First of all, what is cryptocurrency?
Cryptocurrency is digital money or money in the most virtual avatar. The cryptocurrency was designed so that it could be secure and anonymous.
Cryptocurrencies are transacted by a process called cryptography. Cryptography is a process that uses technology to convert information into a machine language code that is un-crackable by other people. This code helps in the secure transfer of money online.
Cryptography is thus when limited entries are made in a database that no one except the miners can change without fulfilling certain conditions. One of the main conditions is that in order to be able to decipher the code and to know that the transfer is affected; they must belong to a blockchain.
A miner in a blockchain uses elements of math and computer science theorems to understand the encrypted information so passed along the blockchain.
It is interesting to note perhaps that this form of secret encoding and transferring of data was first employed during World War II to transfer secure information and data. Today, incidentally it is still used to pass encrypted and classified data and information at a higher level and also to transfer money online.

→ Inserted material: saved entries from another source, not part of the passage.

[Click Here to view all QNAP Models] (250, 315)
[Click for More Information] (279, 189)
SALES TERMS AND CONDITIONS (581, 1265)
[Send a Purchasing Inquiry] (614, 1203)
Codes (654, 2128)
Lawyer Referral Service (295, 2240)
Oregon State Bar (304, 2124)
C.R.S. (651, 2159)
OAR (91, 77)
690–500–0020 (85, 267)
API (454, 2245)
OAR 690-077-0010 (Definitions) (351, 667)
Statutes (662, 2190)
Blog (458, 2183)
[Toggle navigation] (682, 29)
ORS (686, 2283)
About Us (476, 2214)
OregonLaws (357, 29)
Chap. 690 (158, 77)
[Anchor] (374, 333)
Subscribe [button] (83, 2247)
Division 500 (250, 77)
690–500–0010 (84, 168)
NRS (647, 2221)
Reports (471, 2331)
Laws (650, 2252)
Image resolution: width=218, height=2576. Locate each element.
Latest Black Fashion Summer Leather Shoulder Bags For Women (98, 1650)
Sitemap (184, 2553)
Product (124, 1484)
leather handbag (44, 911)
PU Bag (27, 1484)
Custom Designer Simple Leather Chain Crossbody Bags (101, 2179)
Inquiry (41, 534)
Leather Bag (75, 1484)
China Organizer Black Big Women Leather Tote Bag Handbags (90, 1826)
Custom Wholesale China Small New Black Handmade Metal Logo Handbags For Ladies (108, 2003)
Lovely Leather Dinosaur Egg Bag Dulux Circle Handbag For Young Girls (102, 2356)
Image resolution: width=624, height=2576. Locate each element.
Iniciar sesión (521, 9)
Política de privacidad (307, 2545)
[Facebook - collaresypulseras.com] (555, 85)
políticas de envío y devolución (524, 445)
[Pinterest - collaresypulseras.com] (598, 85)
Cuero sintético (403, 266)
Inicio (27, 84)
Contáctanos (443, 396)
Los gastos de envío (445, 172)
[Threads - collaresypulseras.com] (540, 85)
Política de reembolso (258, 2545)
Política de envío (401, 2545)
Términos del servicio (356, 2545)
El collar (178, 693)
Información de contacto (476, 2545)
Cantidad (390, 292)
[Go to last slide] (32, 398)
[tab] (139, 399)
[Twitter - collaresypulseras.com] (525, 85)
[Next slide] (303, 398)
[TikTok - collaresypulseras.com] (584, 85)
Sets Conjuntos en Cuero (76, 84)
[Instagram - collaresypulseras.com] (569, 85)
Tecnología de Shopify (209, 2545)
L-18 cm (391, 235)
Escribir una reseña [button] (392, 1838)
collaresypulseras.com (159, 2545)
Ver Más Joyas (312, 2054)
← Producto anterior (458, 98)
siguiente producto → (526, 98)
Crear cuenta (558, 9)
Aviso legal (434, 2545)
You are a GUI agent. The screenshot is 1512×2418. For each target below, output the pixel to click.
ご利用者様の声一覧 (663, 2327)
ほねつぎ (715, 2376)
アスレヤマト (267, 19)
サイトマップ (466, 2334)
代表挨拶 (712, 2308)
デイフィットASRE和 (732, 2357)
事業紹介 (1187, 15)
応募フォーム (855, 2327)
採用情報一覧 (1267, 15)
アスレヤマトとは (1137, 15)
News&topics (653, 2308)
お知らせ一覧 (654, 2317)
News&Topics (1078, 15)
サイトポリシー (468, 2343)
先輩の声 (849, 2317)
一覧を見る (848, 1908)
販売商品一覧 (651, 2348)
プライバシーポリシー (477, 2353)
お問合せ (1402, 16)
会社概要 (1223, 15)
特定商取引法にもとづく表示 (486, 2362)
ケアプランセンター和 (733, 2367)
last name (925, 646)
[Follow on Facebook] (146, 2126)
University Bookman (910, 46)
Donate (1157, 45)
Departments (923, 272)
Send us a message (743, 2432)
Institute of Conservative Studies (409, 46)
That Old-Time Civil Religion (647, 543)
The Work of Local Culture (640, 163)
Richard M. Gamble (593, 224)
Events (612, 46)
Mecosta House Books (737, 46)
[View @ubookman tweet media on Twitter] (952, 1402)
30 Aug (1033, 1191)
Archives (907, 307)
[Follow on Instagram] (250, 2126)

There is no intermediary bank involved in the transfer:
The transfer of cryptocurrencies happens independently of any intermediary or a middle agent like the Bank or financial institutions. This reduces the processing fee of the credit card that happens when banks affect transfers between the two parties.
Blockchain or a shared ledger:
Cryptocurrencies are transferred through block chains or shared ledgers. This is a process where every transfer that happens across the blockchain is noted and entered in the shared ledger several times as many miners as it encounters. Once the ledger is updated the copy of the filled ledger is made available to every single person in the blockchain.
The transaction in the said public ledger is made by miners who have powerful computers that are able to tally calculations of each and every transaction.
The miners have two duties to do:
- As miners, they have to update each and every transaction that is effected in the public ledger and share it;
- As a rule, they also have to authenticate the transfer so that the receiving party can claim rights on it.
For their services, the miner is either paid in cryptocurrencies online or in physically printed cryptocurrency. The fee is paid by the vendor and the merchant of each transaction.
The transaction is very swift:
A cryptocurrency transaction is very swift. A transfer can happen in less than five minutes in exactly the way it is explained above. Cryptocurrencies have become so attractive and popular that everyone worth their salt wants to try their hands at trading in them. Incidentally, Bitcoin was the first cryptocurrency to be released and today only 9 years later there are at least 900 cryptocurrencies that are used in circulation and the numbers are only increasing.
Do cryptocurrencies have fixed value?
The cryptocurrency fluctuates on the basis of the law of demand and supply. There is no fixed value to it. The value is generally agreed to between the buyers and the sellers.